[Try it]
Emit the line that holds "This screenshot has height=447, width=888." and all lines following it through the end of the data, verbatim, and nothing else.

===== Source data =====

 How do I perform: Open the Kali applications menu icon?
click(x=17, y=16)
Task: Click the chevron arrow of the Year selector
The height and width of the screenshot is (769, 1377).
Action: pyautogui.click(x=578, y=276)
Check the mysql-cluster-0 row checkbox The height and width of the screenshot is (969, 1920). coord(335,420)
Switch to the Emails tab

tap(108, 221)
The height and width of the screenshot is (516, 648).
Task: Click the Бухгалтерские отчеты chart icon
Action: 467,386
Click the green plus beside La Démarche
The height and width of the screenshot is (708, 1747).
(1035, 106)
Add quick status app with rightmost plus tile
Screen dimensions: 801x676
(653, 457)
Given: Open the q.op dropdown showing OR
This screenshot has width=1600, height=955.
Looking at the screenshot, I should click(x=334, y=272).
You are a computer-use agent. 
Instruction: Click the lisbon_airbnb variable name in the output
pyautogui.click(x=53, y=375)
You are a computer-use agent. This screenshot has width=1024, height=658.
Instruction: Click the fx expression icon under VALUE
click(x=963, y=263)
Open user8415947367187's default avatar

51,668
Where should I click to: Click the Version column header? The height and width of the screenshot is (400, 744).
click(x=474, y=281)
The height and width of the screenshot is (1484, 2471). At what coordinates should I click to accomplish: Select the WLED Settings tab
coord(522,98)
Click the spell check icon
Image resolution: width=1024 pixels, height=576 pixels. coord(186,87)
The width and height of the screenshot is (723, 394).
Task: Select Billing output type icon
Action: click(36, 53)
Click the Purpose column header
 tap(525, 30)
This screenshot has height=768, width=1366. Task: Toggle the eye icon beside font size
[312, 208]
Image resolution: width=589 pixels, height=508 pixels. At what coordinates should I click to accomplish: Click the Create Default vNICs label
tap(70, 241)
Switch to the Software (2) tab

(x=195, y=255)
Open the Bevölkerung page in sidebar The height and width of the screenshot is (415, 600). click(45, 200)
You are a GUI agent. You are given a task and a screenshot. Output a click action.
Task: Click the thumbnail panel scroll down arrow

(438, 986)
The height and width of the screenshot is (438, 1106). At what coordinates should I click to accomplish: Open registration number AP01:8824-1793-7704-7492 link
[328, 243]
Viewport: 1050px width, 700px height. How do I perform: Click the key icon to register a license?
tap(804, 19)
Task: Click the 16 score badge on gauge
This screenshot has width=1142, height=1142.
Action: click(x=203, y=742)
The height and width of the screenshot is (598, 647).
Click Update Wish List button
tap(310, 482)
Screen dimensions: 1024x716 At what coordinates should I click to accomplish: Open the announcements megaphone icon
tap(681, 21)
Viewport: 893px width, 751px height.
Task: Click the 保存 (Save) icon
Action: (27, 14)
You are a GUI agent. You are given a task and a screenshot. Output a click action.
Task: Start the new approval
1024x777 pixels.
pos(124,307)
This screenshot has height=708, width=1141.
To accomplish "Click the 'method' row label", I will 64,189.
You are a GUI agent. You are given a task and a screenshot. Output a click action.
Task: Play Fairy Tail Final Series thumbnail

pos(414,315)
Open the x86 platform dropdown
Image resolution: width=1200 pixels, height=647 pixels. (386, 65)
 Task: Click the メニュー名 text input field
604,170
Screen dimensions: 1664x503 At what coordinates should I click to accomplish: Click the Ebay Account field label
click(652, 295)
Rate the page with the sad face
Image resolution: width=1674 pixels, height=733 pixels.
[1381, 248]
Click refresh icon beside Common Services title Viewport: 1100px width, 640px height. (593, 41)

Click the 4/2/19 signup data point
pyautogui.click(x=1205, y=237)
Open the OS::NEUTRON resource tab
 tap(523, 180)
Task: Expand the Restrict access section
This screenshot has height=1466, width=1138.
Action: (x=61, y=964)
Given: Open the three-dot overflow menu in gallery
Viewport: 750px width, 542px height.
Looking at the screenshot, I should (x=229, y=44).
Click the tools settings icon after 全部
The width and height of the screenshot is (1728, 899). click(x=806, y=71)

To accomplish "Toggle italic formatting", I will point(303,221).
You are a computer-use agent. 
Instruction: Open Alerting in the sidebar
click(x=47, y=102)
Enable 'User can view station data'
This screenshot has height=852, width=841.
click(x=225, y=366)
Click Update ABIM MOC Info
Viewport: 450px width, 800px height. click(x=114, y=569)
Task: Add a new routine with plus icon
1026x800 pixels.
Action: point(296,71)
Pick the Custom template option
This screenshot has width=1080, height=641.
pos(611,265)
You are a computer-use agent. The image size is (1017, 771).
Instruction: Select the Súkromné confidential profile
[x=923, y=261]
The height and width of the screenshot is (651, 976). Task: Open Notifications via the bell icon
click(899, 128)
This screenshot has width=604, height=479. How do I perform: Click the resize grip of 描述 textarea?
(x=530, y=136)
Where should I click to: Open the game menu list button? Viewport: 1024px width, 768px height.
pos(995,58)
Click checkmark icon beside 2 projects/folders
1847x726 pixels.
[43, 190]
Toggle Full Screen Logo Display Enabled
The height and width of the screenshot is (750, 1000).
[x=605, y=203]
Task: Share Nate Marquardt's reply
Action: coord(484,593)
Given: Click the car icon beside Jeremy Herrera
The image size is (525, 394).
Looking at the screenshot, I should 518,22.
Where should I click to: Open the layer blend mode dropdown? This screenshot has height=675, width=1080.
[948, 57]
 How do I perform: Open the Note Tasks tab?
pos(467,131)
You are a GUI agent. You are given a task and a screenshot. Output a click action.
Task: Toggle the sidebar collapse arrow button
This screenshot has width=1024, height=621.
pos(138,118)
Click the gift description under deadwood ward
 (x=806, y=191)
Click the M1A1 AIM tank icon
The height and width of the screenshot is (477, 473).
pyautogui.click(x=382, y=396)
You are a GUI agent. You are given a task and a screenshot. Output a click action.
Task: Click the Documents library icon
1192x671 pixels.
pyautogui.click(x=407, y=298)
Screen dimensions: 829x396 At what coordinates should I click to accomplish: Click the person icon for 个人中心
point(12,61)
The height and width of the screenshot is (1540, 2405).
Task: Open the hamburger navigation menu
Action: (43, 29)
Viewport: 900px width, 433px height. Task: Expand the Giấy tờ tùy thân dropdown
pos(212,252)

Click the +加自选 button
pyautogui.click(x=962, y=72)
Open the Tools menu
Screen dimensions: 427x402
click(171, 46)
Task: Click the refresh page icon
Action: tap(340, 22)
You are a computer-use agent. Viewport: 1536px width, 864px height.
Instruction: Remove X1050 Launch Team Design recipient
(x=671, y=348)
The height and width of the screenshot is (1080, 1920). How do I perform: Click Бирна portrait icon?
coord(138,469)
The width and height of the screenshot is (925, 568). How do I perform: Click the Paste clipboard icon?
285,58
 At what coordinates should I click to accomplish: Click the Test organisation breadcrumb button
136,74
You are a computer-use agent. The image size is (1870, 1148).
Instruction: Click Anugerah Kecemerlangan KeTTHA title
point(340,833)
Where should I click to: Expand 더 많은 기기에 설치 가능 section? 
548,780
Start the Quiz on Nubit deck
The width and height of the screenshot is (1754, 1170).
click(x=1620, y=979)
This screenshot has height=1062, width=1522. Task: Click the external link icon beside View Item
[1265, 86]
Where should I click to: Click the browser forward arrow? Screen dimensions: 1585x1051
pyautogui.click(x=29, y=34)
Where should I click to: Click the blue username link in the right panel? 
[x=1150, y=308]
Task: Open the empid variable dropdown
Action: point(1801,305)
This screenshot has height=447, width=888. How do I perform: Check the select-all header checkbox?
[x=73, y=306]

=====

[Response area]
This screenshot has height=447, width=888. How do I perform: Check the select-all header checkbox?
[x=73, y=306]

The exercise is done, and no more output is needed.